New York Yankees general manager Brian Cashman told the New York Daily News that he often went behind manager Joe Torre’s back to try to prevent him from overusing his relievers.
Cashman said Torre or his pitching coach (Mel Stottlemyre or Ron Guidry) would ask the relievers if they felt good enough to pitch. If a pitcher said yes, Torre wouldn’t hesitate to use him.
“You have to understand these players are competitors; they’re never going to say no,” Cashman told the New York Daily News. “It’s just the way they’re wired. So you pay people to know the answer; I’m not paying a pitcher to be the pitching coach, for instance. Or the manager. I’m paying the pitching coach to be the pitching coach. I met with (Scott) Proctor and said, ‘You better stop telling the manager this because the way he manages’—I’m not criticizing Joe, that’s just the way he is—’He wants an honest answer. Just tell him no.’ “
After leaving the Yankees, Proctor had two elbow surgeries, including Tommy John surgery.
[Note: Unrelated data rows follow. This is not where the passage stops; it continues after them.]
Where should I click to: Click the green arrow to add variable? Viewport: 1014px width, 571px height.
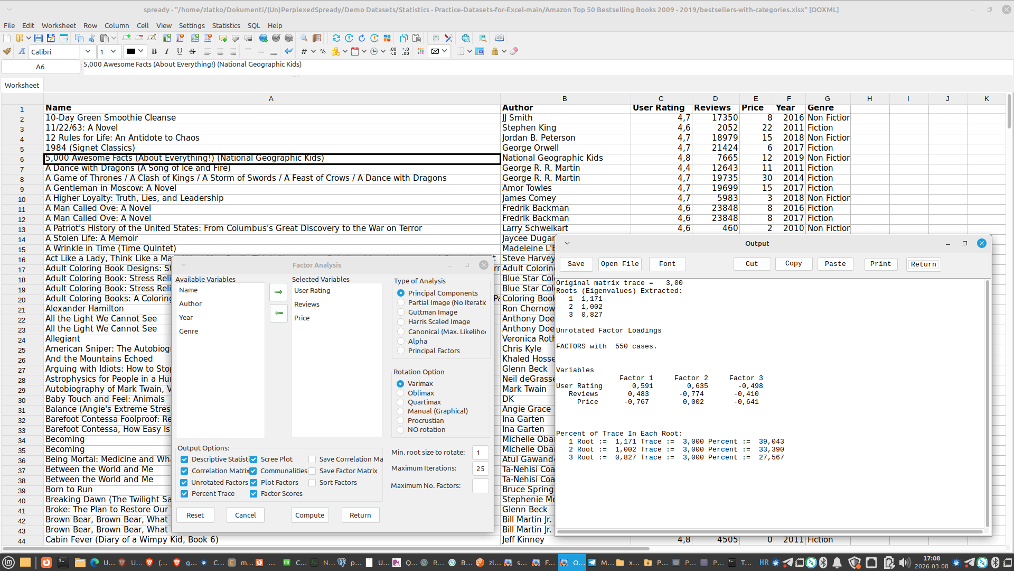[x=278, y=292]
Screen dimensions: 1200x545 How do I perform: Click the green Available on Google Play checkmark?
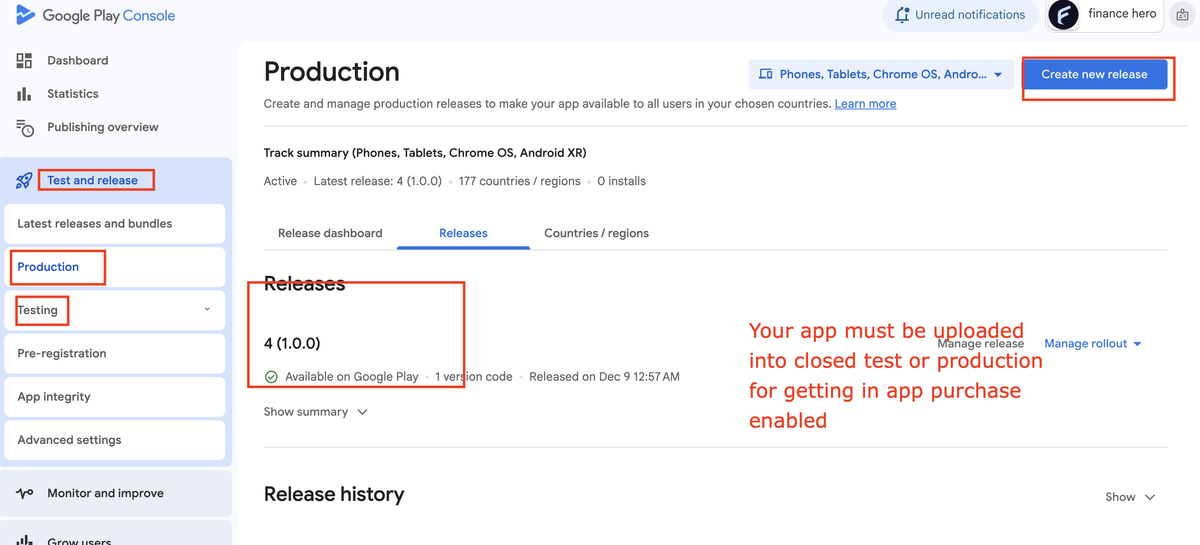click(272, 376)
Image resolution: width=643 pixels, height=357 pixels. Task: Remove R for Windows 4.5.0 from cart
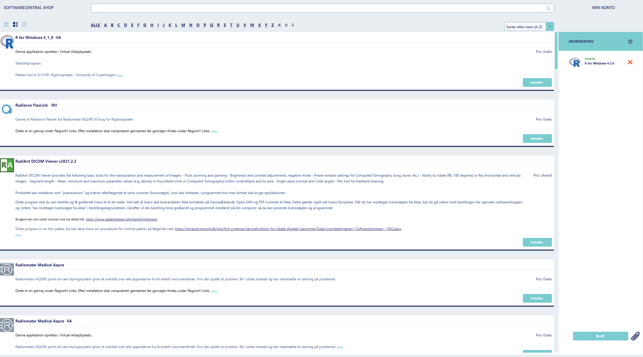point(630,62)
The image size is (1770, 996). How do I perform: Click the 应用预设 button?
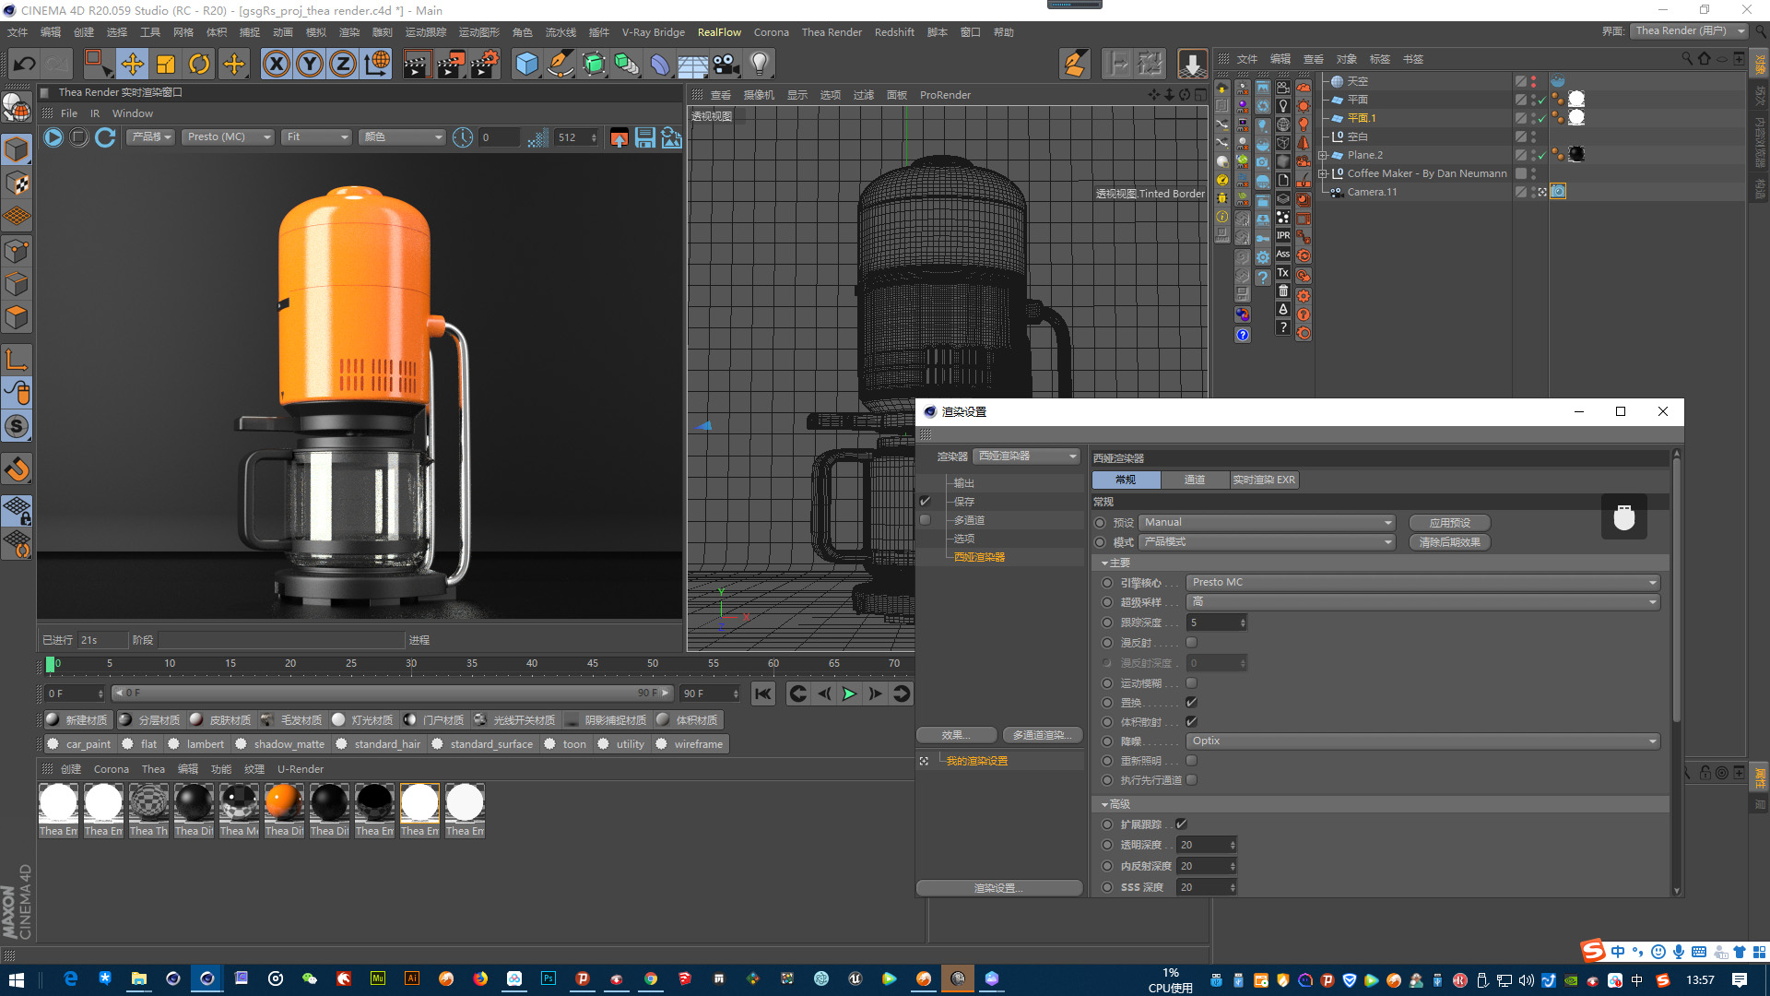(1449, 522)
Cashman also told the Daily News that he tried to convince Torre that the pitchers weren’t always being honest and shouldn’t be available to pitch so often. However, Torre seldom took that into consideration.
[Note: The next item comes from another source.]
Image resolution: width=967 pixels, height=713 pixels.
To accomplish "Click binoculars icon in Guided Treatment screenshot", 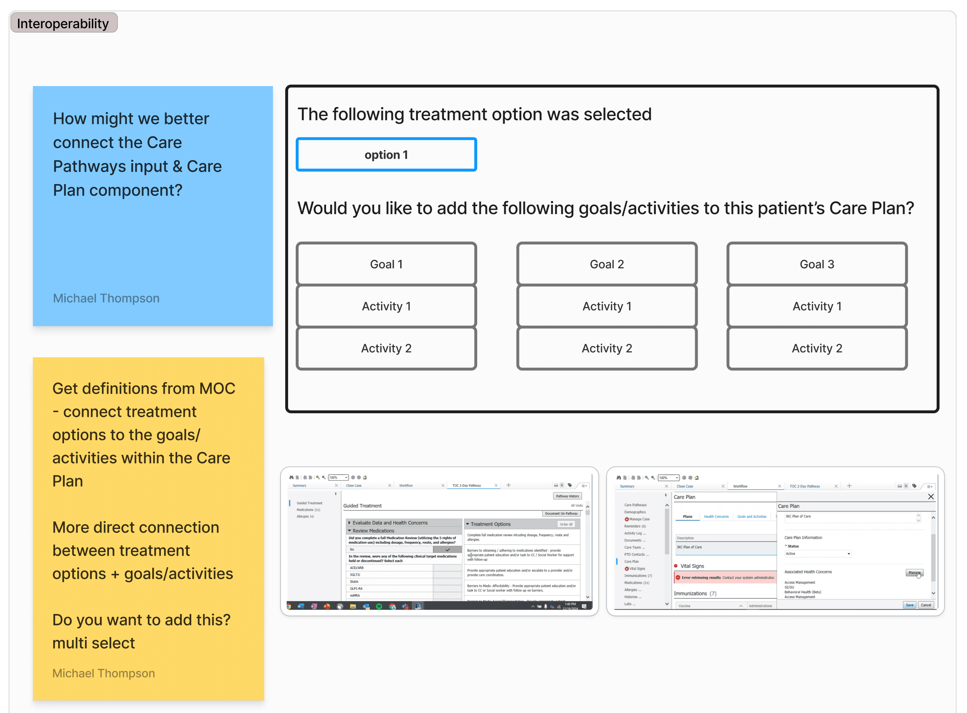I will click(x=291, y=477).
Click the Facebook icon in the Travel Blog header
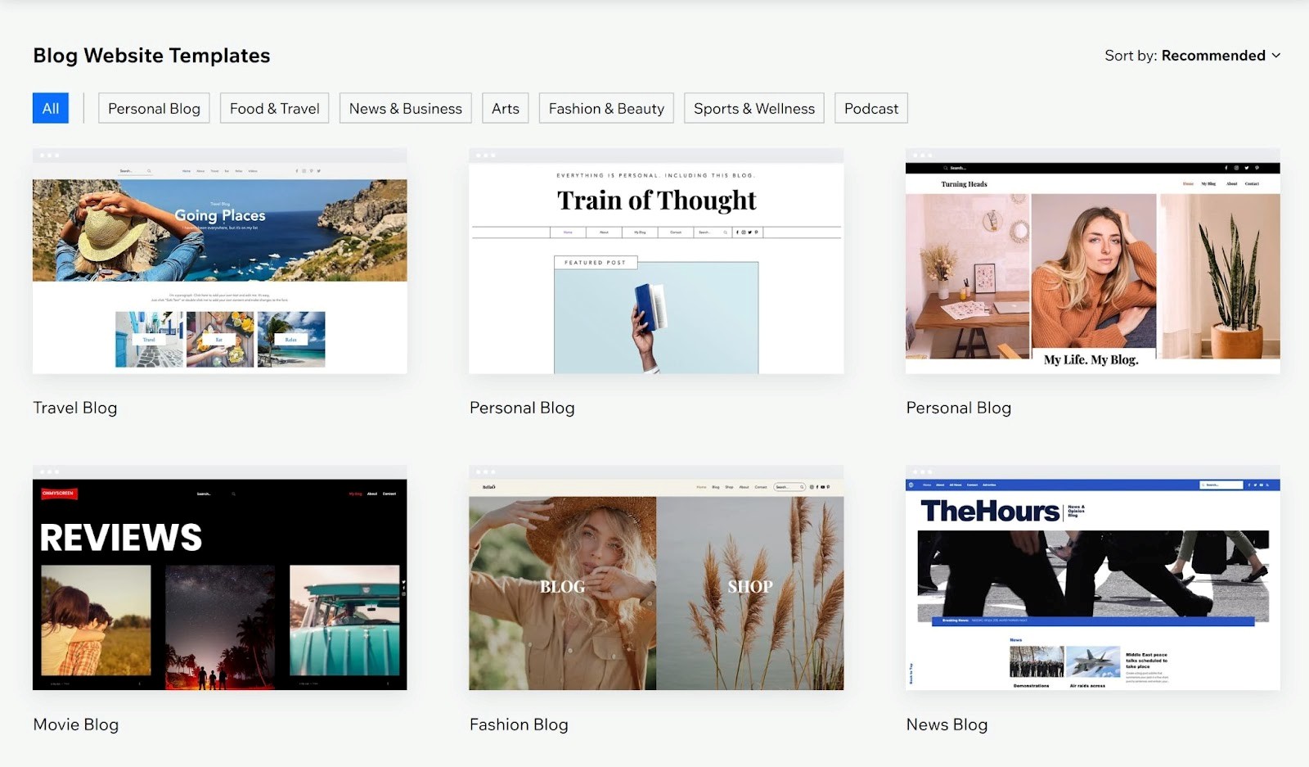 297,170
“You have to have the knowledge enough to know that you’ve got to back off this guy, because he won’t be honest with you, he’ll lie to you even if he’s dragging knuckles,” Cashman told the Daily News. “So I met with those individual players and said, ‘You are hurting your career.’ I covered all the bases on my end. There’s no hypocrisy here.”
The Daily News reports Torre responded with a “no comment” when asked for reaction to Cashman’s comments.